● Stated problem A
In the Bay Area dining article, what was the price of the four-course dinner at Chez Panisse?

● Extract

Los Angeles has often been accused of having an inferiority complex about San Francisco. I, as a proud native, have never suffered from this complex. And yet, every time I go to the Bay Area and eat, I am filled with longing. It’s just a fact: San Francisco does certain types of restaurants better than L.A. does. That’s okay — L.A. dominates in other ways.
I’m just back from a mini Bay Area vacation, where, without really intending to, we ended up eating at places that are so essentially of the Bay Area that they could be nowhere else. This was thanks to my friend Bob Goldstein, who’s spent the last two years commuting from L.A. to San Francisco for work.
Here’s the short list of the stars. Next I’ll come up with a short list of great L.A. places, the likes of which San Francisco just doesn’t have.

The science of siphon coffee at Blue Bottle
Blue Bottle. It was an easy walk from our South of Market hotel to this light-filled café behind the old Mint, and we returned every morning, despite the slow-moving line and struggle to find a bit of space to sit. Started by a guy so obsessive about coffee that he carries his own grinder on airplanes when he travels, Blue Bottle sells its small-batch organic beans directly (within 48 hours of roasting) and has a cart at a few farmers’ markets and a kiosk in Hayes Valley, but this is the only café. You can choose an espresso drink or brewed coffee (siphon-brewed or filter-drip), made from beans ground to order, and you may never have a richer, smoother, more delicious coffee in your life. (I know, we have Intelligentsia and LA Mill in L.A., and they’re great, but they’re still not Blue Bottle.) Add an order of fat Acme toast with gorgeous yellow butter or a fluffy phyllo-crust quiche studded with La Quercia prosciutto, and you will be considering moving to this neighborhood. Chez Panisse now serves Blue Bottle coffee, which pretty much sums it up.
66 Mint St., SOMA, no phone, bluebottlecoffee.net. Mon.-Fri. from 7 a.m., Sat.-Sun. from 8 a.m.
Chez Panisse. I can’t say anything about Chez Panisse that hasn’t already been said in the last 38 years, except that it still delivers the goods. The downstairs dining room has a wood-and-copper glow so warm it makes you feel like Christmas; there’s a sense of occasion in the air, but no stuffiness. Every bite of our four-course, $75 dinner was superb, especially the astonishingly tender and flavorful duck with tiny corn kernels, chanterelles and a zucchini cake. Sometimes I say that Lucques is our Chez Panisse, but that’s just a way to compliment one of L.A.’s best restaurants. In fact, we have nothing like Chez Panisse. But neither does any other town in America.
1517 Shattuck Ave., Berkeley, 510.548.5525, chezpanisse.com. D Mon.-Sat. Modern American. $$$$ – $$$$$
Ferry Building. This astonishing example of urban renewal is worth a trip to San Francisco alone. Oh, it may seem just too foodie-yuppie precious for words, but only the heartless cannot be won over by its dazzling array of shops (Cowgirl Creamery, Scharffen Berger, Boccalone Salumeria — home of “Tasty Salted Pig Parts” — McEvoy Ranch olive oil), cafés (chowder from San Francisco Fish Company, asparagus quiche from Lulu Petite) and restaurants (including the exceptional modern Vietnamese Slanted Door). On Tuesdays and Saturdays, a huge farmers’ market wraps around the outside of the building. L.A. has nothing remotely like it. Neither does New York. In fact, a marketplace so wholly focused on local, hand-crafted, expensive food could probably exist (or at least thrive) only in San Francisco.

● Stated problem B
Put into a numbered list everything in the listing below, starting at the line containing "You are a GUI" and running down to the end of the listing. Leave out blank lines and pictures.

[Data entries]

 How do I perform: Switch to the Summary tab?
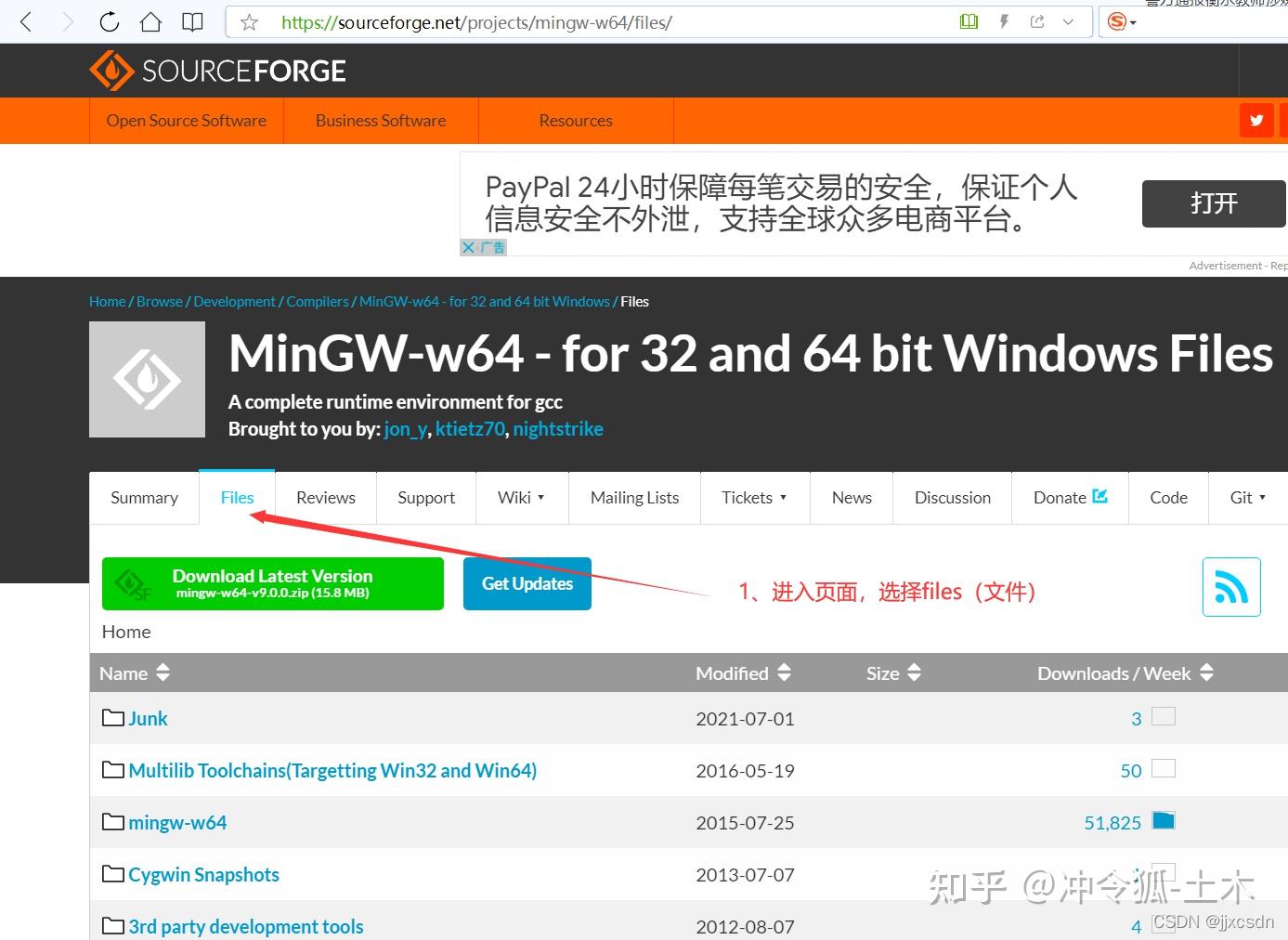144,497
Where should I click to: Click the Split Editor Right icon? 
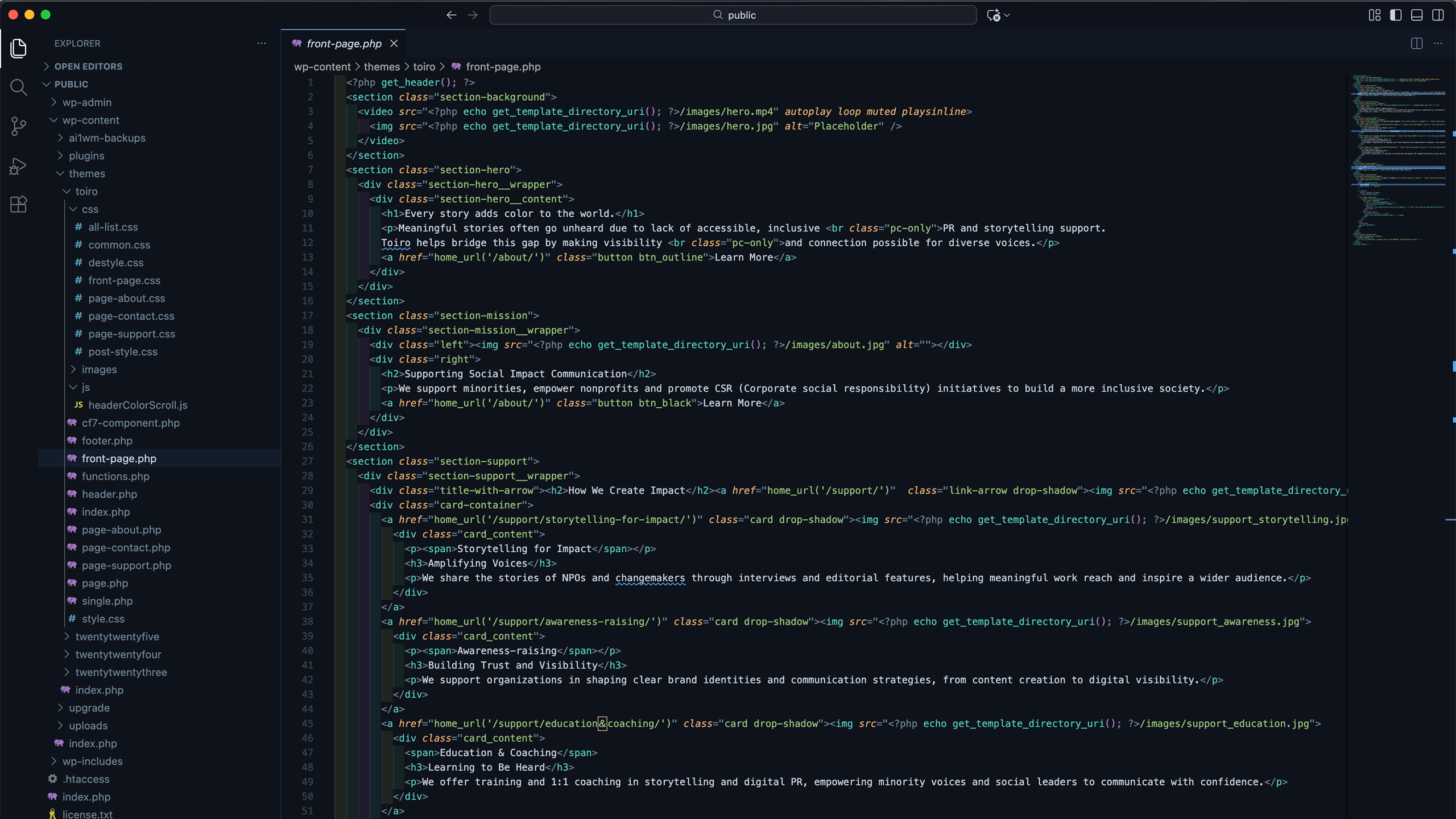[1416, 43]
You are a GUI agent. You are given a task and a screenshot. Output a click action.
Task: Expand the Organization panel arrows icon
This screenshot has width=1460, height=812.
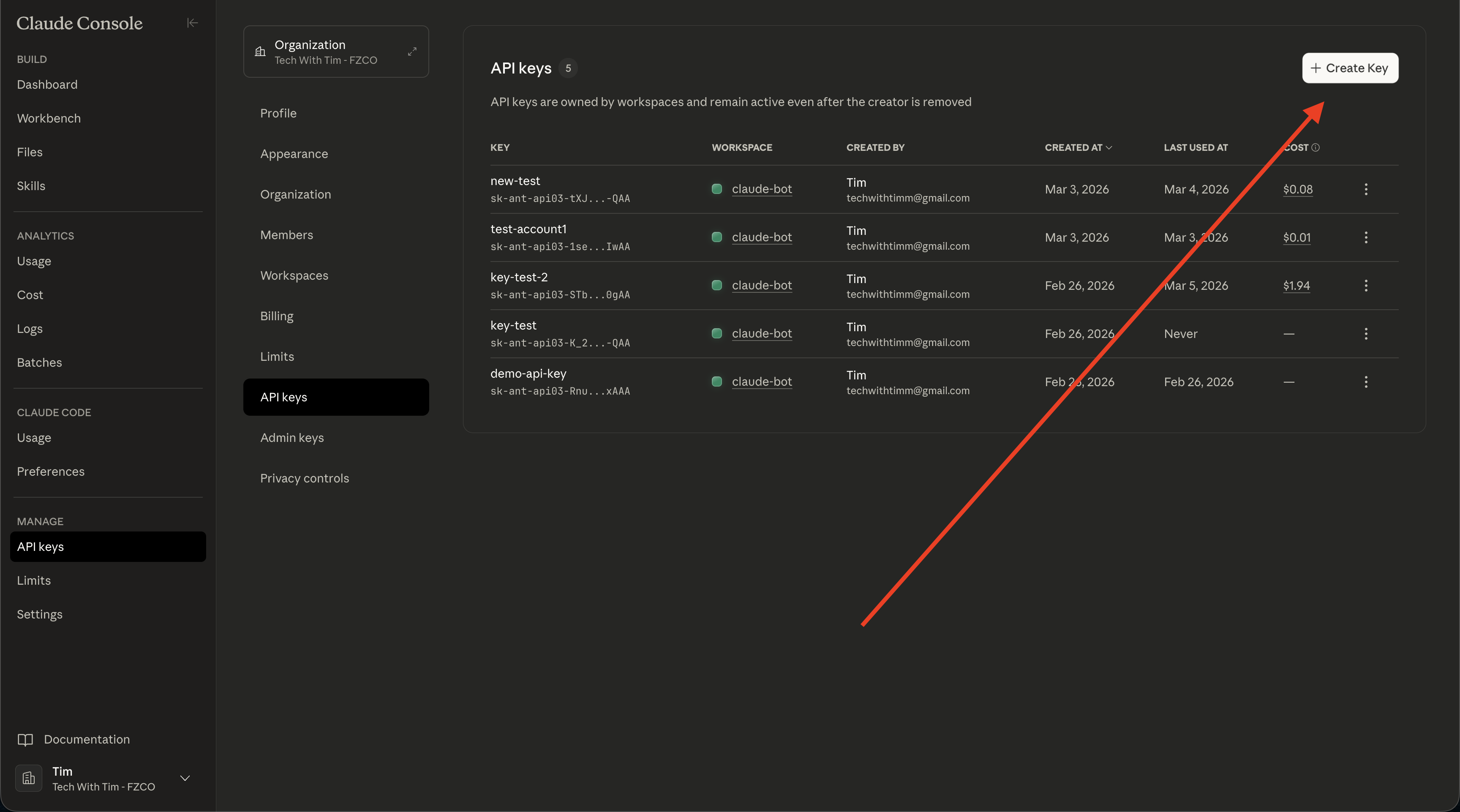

● Expected answer A
$75

● Expected answer B
1. You are a GUI agent. You are given a task and a screenshot. Output a click action.
2. Task: Expand the Organization panel arrows icon
3. This screenshot has width=1460, height=812.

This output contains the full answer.